*** 文本摘录 ***
矩阵加速入门

qW__Wp · 2025-11-20 16:42:00 · 算法·理论

一、矩阵乘法

1.1 定义与运算

矩阵乘法常常指一般矩阵乘法。一个 n \times p 的矩阵 A 与一个 p \times m 的矩阵 B 相乘，得到一个 n \times m 的矩阵 P。具体地，有

P_{i,j} = \sum\limits_{k=1}^p A_{i,k} \times B_{k,j}

举个例子：

\begin{bmatrix} 1 & 2 \\ 3 & 4 \\ 5 & 6 \end{bmatrix} \times \begin{bmatrix} 1 & 2 & 3 \\ 4 & 5 & 6 \end{bmatrix}

将得到

\begin{bmatrix} 1 \times 1 + 2 \times 4 & 1 \times 2 + 2 \times 5 & 1 \times 3 + 2 \times 6 \\ 3 \times 1 + 4 \times 4 & 3 \times 2 + 4 \times 5 & 3 \times 3 + 4 \times 6 \\ 5 \times 1 + 6 \times 4 & 5 \times 2 + 6 \times 5 & 5 \times 3 + 6 \times 6 \end{bmatrix}

通俗地理解，P_{i,j} 就是 A 矩阵的第 i 行与 B 矩阵的第 j 列的对应位置乘积之和。体现在代码上，就是：

for (int i = 1; i <= n; i ++) {
    for (int j = 1; j <= m; j ++) {
        for (int k = 1; k <= p; k ++) {
            c[i][j] += a[i][k] * b[k][j];
        }
    }
}

从上面可以看出，矩阵乘法 A \times B 要求矩阵 A 的列数与矩阵 B 的行数相等。
*** 数据内容 ***
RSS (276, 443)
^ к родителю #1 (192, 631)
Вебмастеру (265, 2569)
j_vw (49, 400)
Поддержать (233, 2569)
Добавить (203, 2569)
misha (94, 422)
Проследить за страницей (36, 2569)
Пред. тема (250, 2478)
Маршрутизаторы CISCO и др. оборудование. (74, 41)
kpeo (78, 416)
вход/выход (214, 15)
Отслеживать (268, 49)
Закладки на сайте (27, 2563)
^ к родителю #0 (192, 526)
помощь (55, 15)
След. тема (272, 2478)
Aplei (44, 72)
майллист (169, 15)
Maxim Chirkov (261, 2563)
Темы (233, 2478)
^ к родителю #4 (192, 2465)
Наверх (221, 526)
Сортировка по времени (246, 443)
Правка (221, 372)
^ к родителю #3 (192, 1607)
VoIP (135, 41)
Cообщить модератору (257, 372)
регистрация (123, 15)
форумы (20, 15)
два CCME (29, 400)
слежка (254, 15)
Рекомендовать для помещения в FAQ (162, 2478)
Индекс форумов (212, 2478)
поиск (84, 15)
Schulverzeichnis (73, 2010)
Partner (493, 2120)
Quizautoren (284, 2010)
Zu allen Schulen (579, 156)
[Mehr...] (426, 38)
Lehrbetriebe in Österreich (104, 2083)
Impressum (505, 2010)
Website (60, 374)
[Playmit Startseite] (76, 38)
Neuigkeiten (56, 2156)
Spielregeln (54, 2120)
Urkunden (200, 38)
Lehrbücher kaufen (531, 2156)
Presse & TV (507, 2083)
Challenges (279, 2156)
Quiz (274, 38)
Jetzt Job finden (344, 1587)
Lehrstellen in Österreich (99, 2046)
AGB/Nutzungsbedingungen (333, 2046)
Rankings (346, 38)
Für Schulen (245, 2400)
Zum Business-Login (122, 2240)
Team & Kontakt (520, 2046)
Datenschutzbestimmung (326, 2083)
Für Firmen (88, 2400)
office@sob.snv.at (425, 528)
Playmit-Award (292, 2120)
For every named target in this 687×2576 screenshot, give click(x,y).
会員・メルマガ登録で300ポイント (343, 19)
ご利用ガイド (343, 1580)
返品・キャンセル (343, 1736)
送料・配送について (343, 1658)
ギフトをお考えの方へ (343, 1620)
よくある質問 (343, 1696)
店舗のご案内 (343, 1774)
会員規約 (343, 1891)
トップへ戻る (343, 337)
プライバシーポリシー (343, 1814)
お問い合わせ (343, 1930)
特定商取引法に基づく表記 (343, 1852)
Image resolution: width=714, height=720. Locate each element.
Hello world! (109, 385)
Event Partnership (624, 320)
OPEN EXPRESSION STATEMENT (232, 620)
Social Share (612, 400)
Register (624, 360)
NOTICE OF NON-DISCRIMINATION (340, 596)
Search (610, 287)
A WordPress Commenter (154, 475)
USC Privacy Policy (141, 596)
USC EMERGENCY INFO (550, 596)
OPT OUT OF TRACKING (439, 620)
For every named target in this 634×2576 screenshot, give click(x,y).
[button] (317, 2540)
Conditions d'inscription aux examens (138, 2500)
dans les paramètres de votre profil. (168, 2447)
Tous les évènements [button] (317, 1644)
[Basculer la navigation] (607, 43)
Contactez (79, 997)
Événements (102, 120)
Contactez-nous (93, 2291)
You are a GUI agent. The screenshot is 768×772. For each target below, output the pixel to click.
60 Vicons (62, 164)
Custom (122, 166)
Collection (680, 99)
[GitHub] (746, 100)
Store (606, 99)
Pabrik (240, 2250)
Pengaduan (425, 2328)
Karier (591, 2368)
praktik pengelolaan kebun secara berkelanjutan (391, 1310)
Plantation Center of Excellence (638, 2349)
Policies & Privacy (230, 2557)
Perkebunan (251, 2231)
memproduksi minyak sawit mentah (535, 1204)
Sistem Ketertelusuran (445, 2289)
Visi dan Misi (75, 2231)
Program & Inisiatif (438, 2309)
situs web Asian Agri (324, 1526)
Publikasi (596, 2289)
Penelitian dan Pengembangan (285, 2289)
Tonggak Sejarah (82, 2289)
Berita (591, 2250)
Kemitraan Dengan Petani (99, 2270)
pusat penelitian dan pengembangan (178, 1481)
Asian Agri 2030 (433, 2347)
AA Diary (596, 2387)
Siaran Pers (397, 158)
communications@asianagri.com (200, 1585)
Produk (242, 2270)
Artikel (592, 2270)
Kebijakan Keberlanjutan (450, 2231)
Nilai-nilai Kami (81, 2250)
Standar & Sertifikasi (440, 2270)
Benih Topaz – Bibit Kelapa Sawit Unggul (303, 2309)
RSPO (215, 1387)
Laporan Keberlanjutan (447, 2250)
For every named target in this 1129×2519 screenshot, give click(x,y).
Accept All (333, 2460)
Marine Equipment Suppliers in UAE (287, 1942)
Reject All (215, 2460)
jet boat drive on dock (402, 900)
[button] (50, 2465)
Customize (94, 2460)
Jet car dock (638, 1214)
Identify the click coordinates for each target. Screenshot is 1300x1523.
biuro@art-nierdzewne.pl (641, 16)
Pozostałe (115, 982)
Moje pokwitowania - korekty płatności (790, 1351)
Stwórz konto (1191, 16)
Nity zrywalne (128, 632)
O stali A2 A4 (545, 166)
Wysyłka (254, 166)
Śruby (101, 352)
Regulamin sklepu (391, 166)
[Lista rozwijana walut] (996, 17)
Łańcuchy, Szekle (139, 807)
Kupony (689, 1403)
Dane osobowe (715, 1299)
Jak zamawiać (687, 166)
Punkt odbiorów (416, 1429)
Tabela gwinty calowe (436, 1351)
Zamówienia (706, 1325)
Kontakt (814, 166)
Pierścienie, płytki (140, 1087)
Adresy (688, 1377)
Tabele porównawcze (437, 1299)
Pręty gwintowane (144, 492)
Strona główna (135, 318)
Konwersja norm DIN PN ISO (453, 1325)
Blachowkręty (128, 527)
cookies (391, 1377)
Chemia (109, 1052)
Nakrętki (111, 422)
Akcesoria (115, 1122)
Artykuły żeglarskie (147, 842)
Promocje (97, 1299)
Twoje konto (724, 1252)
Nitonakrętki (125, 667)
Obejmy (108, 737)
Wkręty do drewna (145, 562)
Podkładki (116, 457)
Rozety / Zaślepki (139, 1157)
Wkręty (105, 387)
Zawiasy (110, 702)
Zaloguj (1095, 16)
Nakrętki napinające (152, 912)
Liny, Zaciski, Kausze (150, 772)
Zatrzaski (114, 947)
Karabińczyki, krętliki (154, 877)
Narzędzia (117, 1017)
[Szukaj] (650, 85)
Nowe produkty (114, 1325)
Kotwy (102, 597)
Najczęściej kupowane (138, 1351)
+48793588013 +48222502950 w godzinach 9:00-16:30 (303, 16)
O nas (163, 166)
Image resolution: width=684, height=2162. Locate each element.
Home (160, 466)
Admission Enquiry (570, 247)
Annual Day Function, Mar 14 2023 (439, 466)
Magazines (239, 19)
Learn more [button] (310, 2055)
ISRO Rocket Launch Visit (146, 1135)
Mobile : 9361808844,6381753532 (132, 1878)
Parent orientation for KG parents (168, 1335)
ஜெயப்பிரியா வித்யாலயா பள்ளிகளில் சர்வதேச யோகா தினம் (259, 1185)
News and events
***
(任务):
把前面那篇讲矩阵加速入门的文字从头到尾原样重复一遍。

(答案):
矩阵加速入门

qW__Wp · 2025-11-20 16:42:00 · 算法·理论

一、矩阵乘法

1.1 定义与运算

矩阵乘法常常指一般矩阵乘法。一个 n \times p 的矩阵 A 与一个 p \times m 的矩阵 B 相乘，得到一个 n \times m 的矩阵 P。具体地，有

P_{i,j} = \sum\limits_{k=1}^p A_{i,k} \times B_{k,j}

举个例子：

\begin{bmatrix} 1 & 2 \\ 3 & 4 \\ 5 & 6 \end{bmatrix} \times \begin{bmatrix} 1 & 2 & 3 \\ 4 & 5 & 6 \end{bmatrix}

将得到

\begin{bmatrix} 1 \times 1 + 2 \times 4 & 1 \times 2 + 2 \times 5 & 1 \times 3 + 2 \times 6 \\ 3 \times 1 + 4 \times 4 & 3 \times 2 + 4 \times 5 & 3 \times 3 + 4 \times 6 \\ 5 \times 1 + 6 \times 4 & 5 \times 2 + 6 \times 5 & 5 \times 3 + 6 \times 6 \end{bmatrix}

通俗地理解，P_{i,j} 就是 A 矩阵的第 i 行与 B 矩阵的第 j 列的对应位置乘积之和。体现在代码上，就是：

for (int i = 1; i <= n; i ++) {
    for (int j = 1; j <= m; j ++) {
        for (int k = 1; k <= p; k ++) {
            c[i][j] += a[i][k] * b[k][j];
        }
    }
}

从上面可以看出，矩阵乘法 A \times B 要求矩阵 A 的列数与矩阵 B 的行数相等。